Catherine Lucas


As a little girl I remember wondering why everyone was so unhappy? My parents clearly were; my older sister and brother seemed hurt and miserable and I certainly was. I couldn't understand it. Surely, I thought, it doesn't have to be like this? And deep down I knew that it didn't because I could remember a different way of being: a way of unconditional love, in which all things were connected and at one with each other. And somehow I knew that the point of being human was to embody that unconditional love and oneness here on earth.

As a child of course I couldn't articulate any of this. I had no way of understanding it and no vocabulary with which to try and explain what I felt. But I wanted to be happy and so when I was eight years I vowed to myself that I would learn how to be. It was a vow I have renewed at different times and in different ways throughout my life, always driven by the longing in my soul: the longing to be happy, to be loving and to discover who I really am. Deep down I think we all have this same longing. It is the desire to come home and discover the source of our being - the great mystery that we so often refer to as God.

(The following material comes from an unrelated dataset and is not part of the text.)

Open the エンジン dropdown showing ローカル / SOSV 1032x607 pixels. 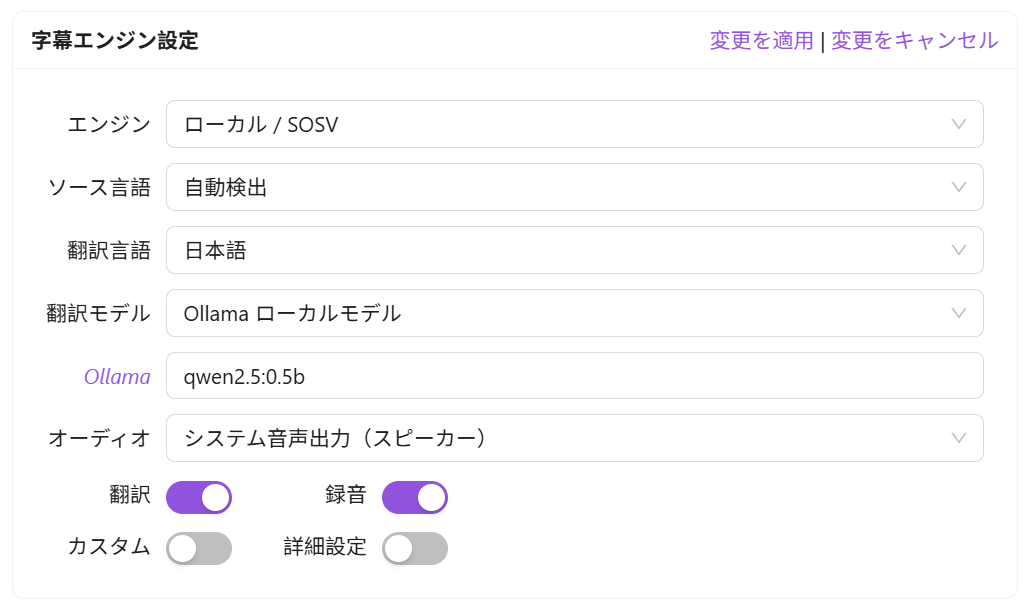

So that is what I have spent my life doing. I haven't always known it, I certainly haven't always wanted to do it and there have been plenty of times when I've been lost and stuck and confused. Like so many people, I was completely disillusioned by religion as a teenager and I wanted nothing to do with God. But despite having a successful career and a glamorous lifestyle in my twenties, something essential was missing and I was haunted by the longing in my soul. So I began searching and to my astonishment when I found what I was looking for it was God. Not the judgemental old man in the sky I had learnt about in school, but the invisible and ineffable presence that is the source of all.

With that understanding came an ecstatic feeling of boundless peace and joy and I knew I had at last come home, back to the source of the unconditional love I had remembered as a child. And I realised that this love that is God is the source of everything, including us. That it is our "true nature" as it is called in Buddhism. And I felt once again that the point of life is to manifest this love in daily life through our every thought, word and deed. In essence this is what it means to live a spiritual life and I renewed my commitment to doing so.

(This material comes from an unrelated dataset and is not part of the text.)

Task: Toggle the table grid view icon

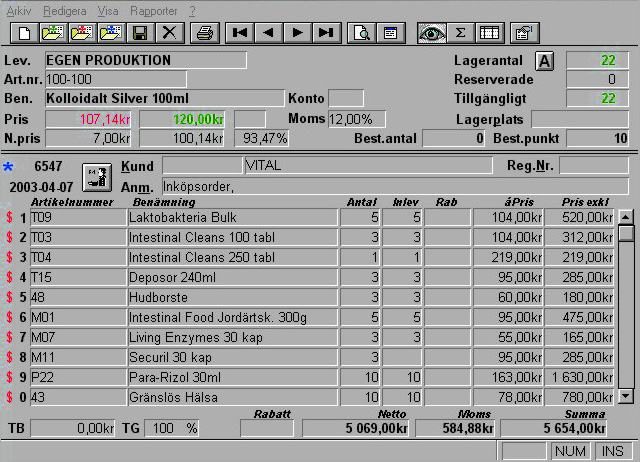Action: tap(488, 33)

But I am getting ahead of myself, because there are many steps to every journey and along the way I have experienced all sorts of things, both wonderful and terrible. I have climbed mountains, swum naked in the wild cobalt blue waters of hidden lakes and slept under the bright white burning truth of the stars. I have produced documentary programmes in England and presented a radio show in Northern California interviewing people about their spiritual life. I have been in love and out of it. Wealthy and poor. I have been through the nightmare of my mother's death when she died in a car crash right next to me, while she was giving me a driving lesson. I have lived with the unbearable misery of guilt and grief that I did not know how to deal with. I have been depressed, despairing and suicidal, full of self-doubt and self-hatred.

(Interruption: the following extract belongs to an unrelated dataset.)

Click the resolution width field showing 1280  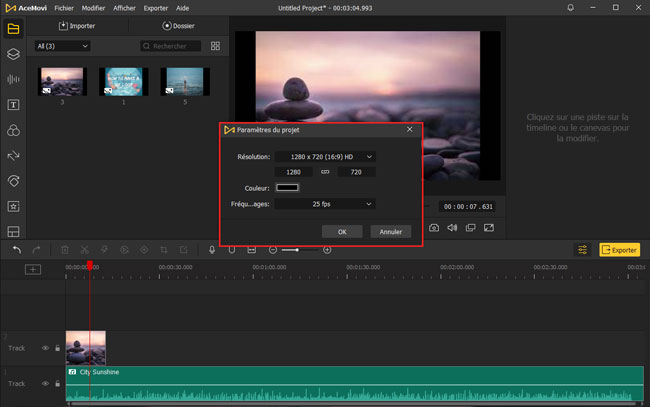coord(293,172)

But as a result of these experiences I have discovered that no matter what happens to us it is possible to heal. More than that I have discovered that it is possible to become truly happy and to experience a depth of joy and peace and wholeness that I once only dreamed of. This is the story I tell in my book Carry Me Home. A story of tragedy and transformation, of healing and self-discovery, of forgetting and remembering again, of spiritual awakening and the search for true wholeness: a story of a soul on its journey home.